После той ночи, когда я читал «братьев», я не мог дождаться трех часов, чтобы поделиться с ней своими впечатлениями и сказать, что теперь я лучше представляю ткань ее будущей книги. Однако около полудня она позвонила, попросила перепечатать рукописный текст, который она передаст по факсу, и переслать его в журнал, после чего я мог быть свободен, а она отправлялась навестить друзей. Голос ее звучал прохладно и отстраненно, и я удивился внезапно налетевшей на меня грусти.
Не прошло и пяти минут после нашего разговора, как затрещал факс и я получил статью, написанную ею по заказу одного иностранного журнала для ежемесячной рубрики, в которой разные люди рассказывали о том, что они любят и чего не любят. То, что я прочитал, развеяло мою печаль, и я, улыбаясь, принялся набирать текст на компьютере. Вверху неразборчивым почерком было написано для меня: «Дорогой Макс Петзлер, вот так это выглядит. Ни о чем не беспокойся. До завтра, твоя угасшая звезда».
«Я люблю селедку, но она не должна быть слишком холодной или слишком теплой. Бывают дни, когда я вообще не выношу селедки, даже если она не слишком холодная и не слишком теплая, и я не знаю, почему в эти дни селедка мне не по вкусу.
То же происходит и с другими любимыми мною вещами, когда вдруг по каким-то необъяснимым причинам я перестаю их любить.
Я страшно люблю все плохое. Я люблю много пить, курить, долго и быстро водить машину и иногда очень люблю падать, особенно после того, как, обернувшись, увижу, что кто-то сможет меня поймать. Но что я не люблю, так это пьянство, рак, несчастные случаи со смертельным исходом и дырки в голове.
Очень люблю сильно кого-то любить и размышлять обо всех этих разных Любовях: к одному-единственному, к нескольким сразу, к семье и друзьям, к тем, кто уходит, и тем, кто остается, к еде и напиткам, к знанию и писательству, к тому вечному ожиданию разгадки, почему же я иногда не люблю все то, что так люблю».
Дело в том, что я так и не рассказал ей о той первой встрече с ее наследием, после которой уже ничем другим заниматься не мог. По ходу разговора что-то заставляло меня отыскивать в черных папках или в библиотеке все о том предмете, который мы обсуждали. Я читал и запоминал, где я это нашел.
«Без памяти нет писателя», — как-то сказала она.
Ее память меня поражала. Она точно знала, в какой книге автор уделял внимание тому, что ее волновало.
«Завтра тебе предстоит продистиллировать дневник Гомбровича[6], — говорила она. — Хочу обменяться с ним мыслями о молодежи». Или же ей необходима была «Жюстина» Даррелла[7], которая, по ее словам, проявляла близкое сходство с одним из героев ее собственной книги.
«Я не знаю дословно, что там написано. Но я знаю, что там это есть», — ответила она, когда я выразил свое изумление по поводу ее феноменальных способностей. «Все это могут, и ты тоже. У всех есть память, просто большинство людей не помнит, откуда у них те или иные знания. Наша с тобой книга и об этом тоже».
Я был ее секретарем или «личным секретарем», как она меня называла, и должен был следить за тем, чтобы ее воспоминания оставались для нее доступными.
Без тени печали она признавалась, что не может угнаться за действительностью.

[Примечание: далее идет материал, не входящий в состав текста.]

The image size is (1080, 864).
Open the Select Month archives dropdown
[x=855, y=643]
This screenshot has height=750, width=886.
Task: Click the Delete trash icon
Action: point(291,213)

Она всегда мечтала начать свой роман со смерти главного героя, семья которого наследует библиотеку. Очень скоро семья обнаруживает, что почти все книги переложены личными документами, письмами, набросками к романам, ссылками на литературные произведения, которые дают толчок новым идеям и позволяют иначе объяснить уже существующие. Страницы других книг испещрены черновыми записями, в которых прослеживается связь между этими книгами, а также популярными песнями, фильмами и телевизионными программами и той книгой, над которой главный герой работал при жизни.
«Я действительно мегаломанная клуша, для которой нет в жизни большего удовольствия, чем сидеть в библиотеке и писать историю двадцатого века, — смеялась она, — и честно признаться, в глубине души мне до сих пор этого хочется. Обрати внимание, что я говорю не об истории вообще, а о совершенно конкретной истории, ведь я не сумасшедшая».
Я спросил ее, что это за конкретная история.
Широким жестом она указала на книжный шкаф, стоящий внизу в гостиной.
«История о том, что знают люди в наше время, о том, что их трогает и что на них воздействует. Ведь на все есть свои причины. Ты не представляешь, как мне нравится заниматься этим бесстыдным анимизмом. Иногда мне кажется, — продолжала она доверительно, — что я слышу, как в шкафу шелестят книги, как великодушно они дают советы друг другу и подолгу беседуют. От оживления они раскачиваются и с наслаждением припадают к своим соседкам. Умы при соприкосновении оттачиваются», — заключила она.